4G network offload: RAN and backhaul

Tom Nolle/CIMI Corp.
28 Feb 2011

One of the most profound challenges of broadband services for network operators is the growing disconnect between traffic growth and revenue growth.

For mobile operators, it threatens to destabilize new service planning by reducing the return on wireless infrastructure investment.

Usage-based pricing may offer some relief, but it may be a difficult remedy to apply in a competitive market, and regulatory intervention may limit or even prevent it in some areas.

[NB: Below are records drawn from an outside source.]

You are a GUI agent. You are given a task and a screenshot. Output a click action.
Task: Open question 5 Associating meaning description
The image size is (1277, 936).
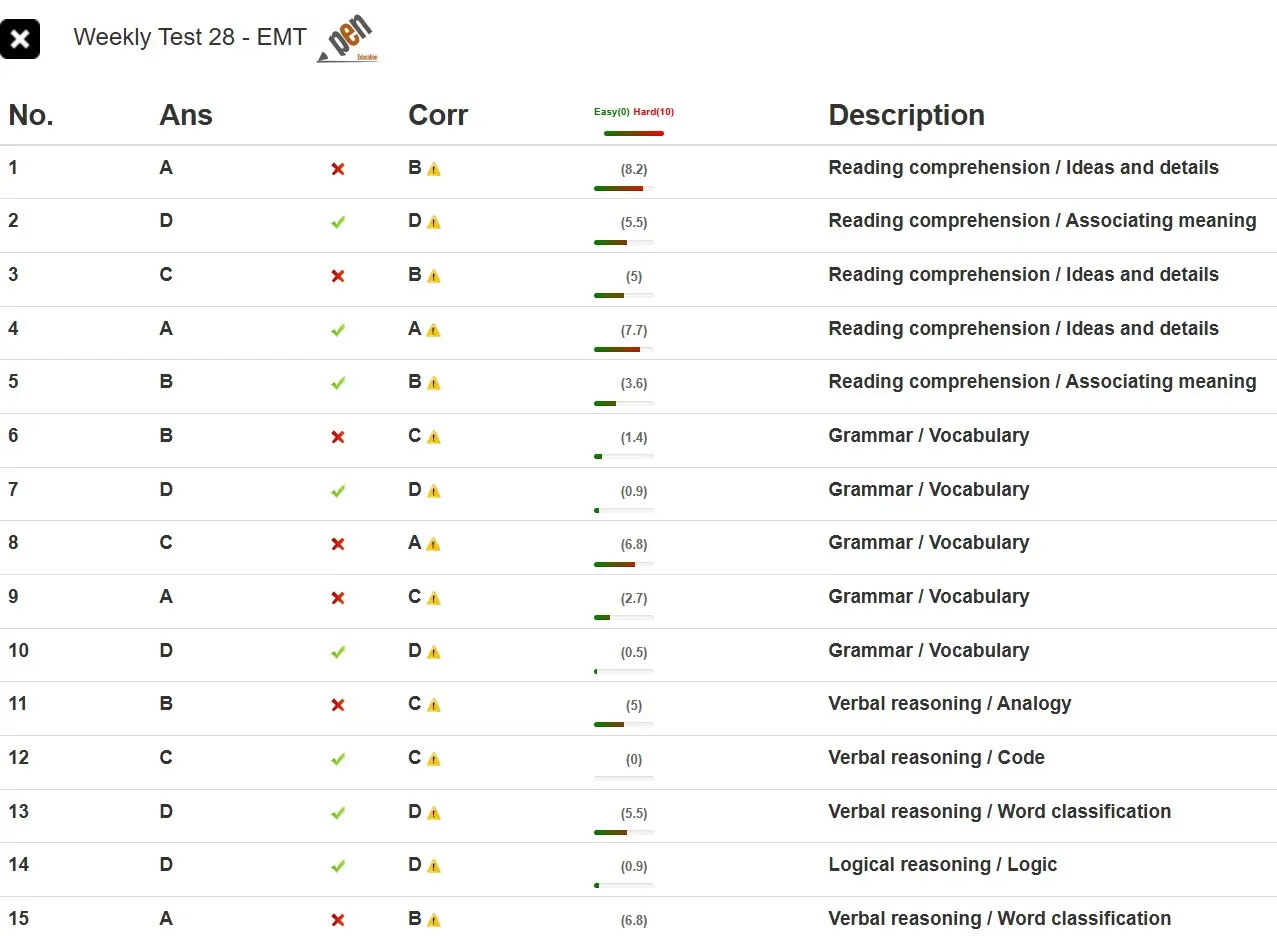[x=1042, y=381]
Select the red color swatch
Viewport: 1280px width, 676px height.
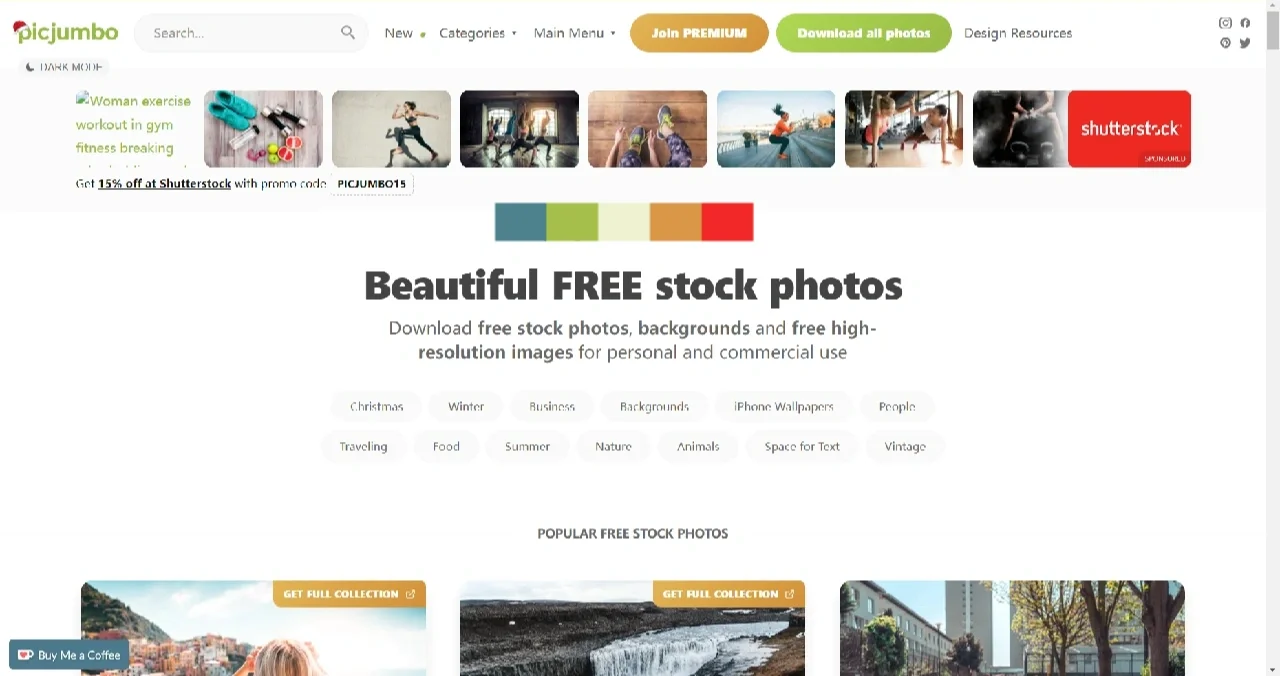[727, 222]
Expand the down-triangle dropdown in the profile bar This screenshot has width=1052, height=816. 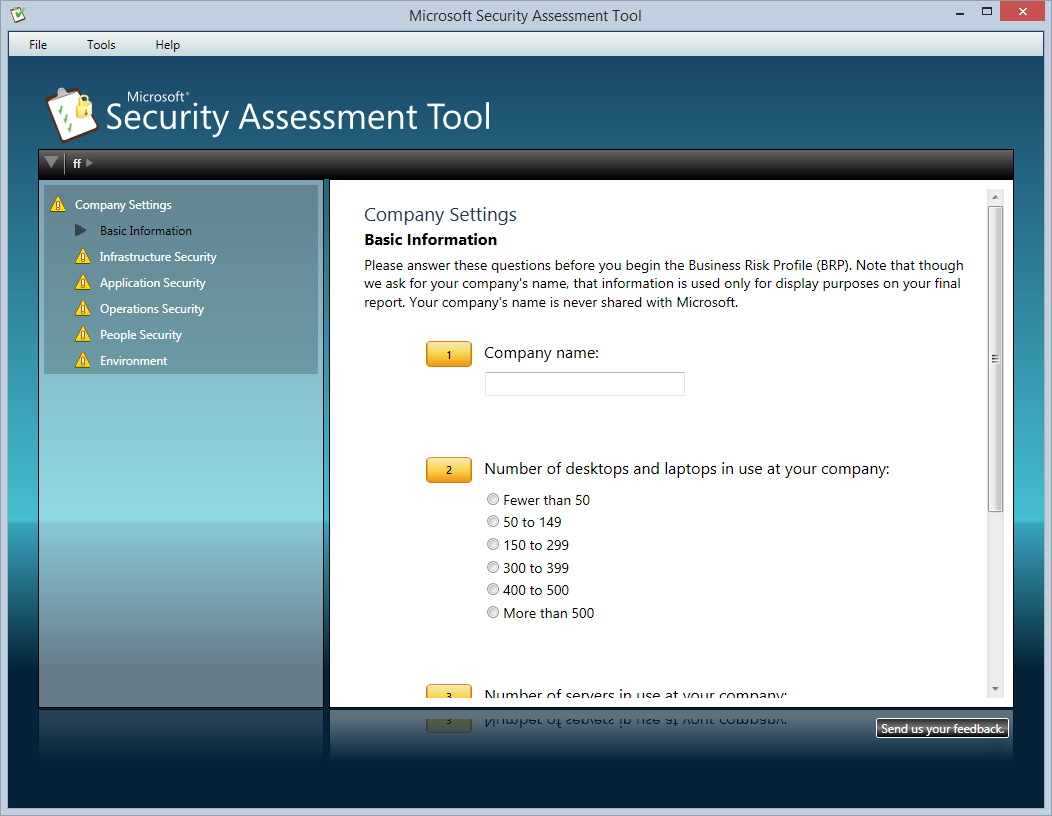52,163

As 4G wireless network services offer higher bandwidth per-user than earlier generations and could result in even more traffic, operators are eager to find ways to reduce the cost of handling that traffic without impacting their competitive position. The answer may be getting wireless traffic off expensive wireless networks quickly using 4G network offload.

Offloading 4G network traffic focuses on two areas—the radio access network (RAN) and mobile backhaul.

· The goal in the RAN is to find alternative connection strategies for appliances with high data use, especially tablets and laptop dongles, that could congest cells and degrade service to other customers.

· The goal of mobile backhaul network offload is to quickly transfer internet traffic to the wireline Internet, getting it off of any premium backhaul paths that require a higher investment per bit because they are architected to support premium services. Hairpinning -- routing traffic in and out of 4G backhaul networks to support roaming users -- should be avoided for low-revenue data handling.